Pics of my first ever client’s wedding recently flooded my social feeds — her: on cloud nine, him: bearded and proud — triggering in me joyful flashbacks to conversations we had many years ago in which she first dared, haltingly, to put into words her vision for marriage to, yup, a bearded man.
What gives a vision teeth — its ability to focus our efforts to accomplish what matters most to us and calibrate appropriate responses to our circumstances du jour — is precisely what can make the very act of articulating one so uncomfortable:
Any vision we pursue, even the most tantalizing one, generates a tension between whatever we want and the current reality that our vision defiantly contradicts.
Think about it: Your imagination versus reality! Who do *you* think will win? (Your answer, btw, may say a thing or two about how things will play out.)
I sent the beaming bride a congratulatory text. “My bearded man,” she replied. “He’s different from my vision in many ways, but I’ve learned that’s more than okay.”
Way more than okay.
Consistently pursuing a vision can lead us places we may find hard to imagine. As every passing day prompts us to ask new questions, adopt new perspectives, and make new connections, life transforms us into more adept versions of ourselves. And this is precisely why it matters *how* we hold our vision.

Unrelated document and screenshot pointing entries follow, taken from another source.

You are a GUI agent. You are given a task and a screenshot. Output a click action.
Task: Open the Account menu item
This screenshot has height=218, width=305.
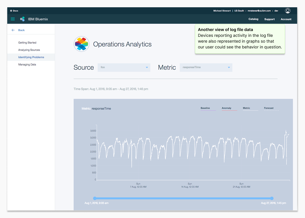click(286, 19)
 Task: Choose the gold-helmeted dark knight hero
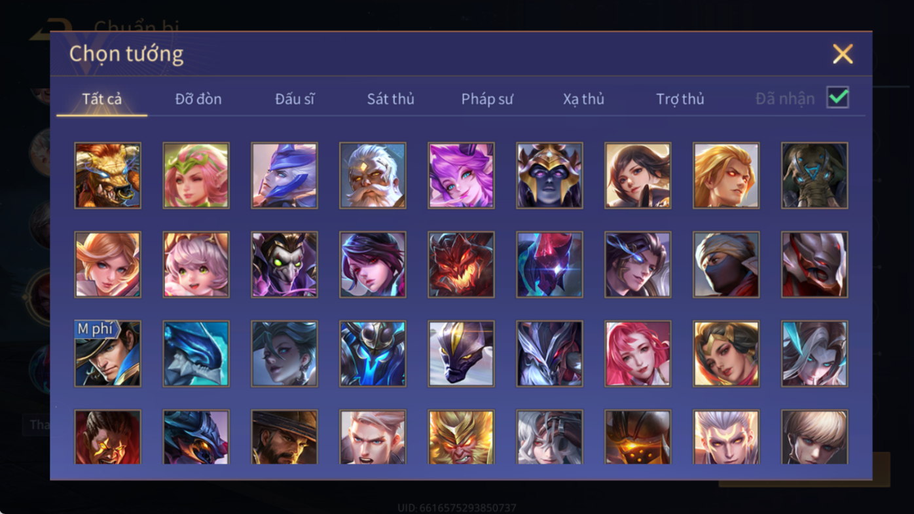(549, 175)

Picture this: Conducting your marriage in your 40’s according to everything you knew about love in junior high? Or letting an unwavering loyalty to the ideas guiding your college applications as a 17-year-old dictate every last choice you make throughout the entirety of your career? Insanity!
When we hitch our life to a vision, it helps to hold it lightly. A vision with no room to change will bolt and drag us into concrete walls.
The more generously we allow our vision to grow — even as we ourselves grow — the more nimbly we can challenge reality and the more gracefully we can exercise our will.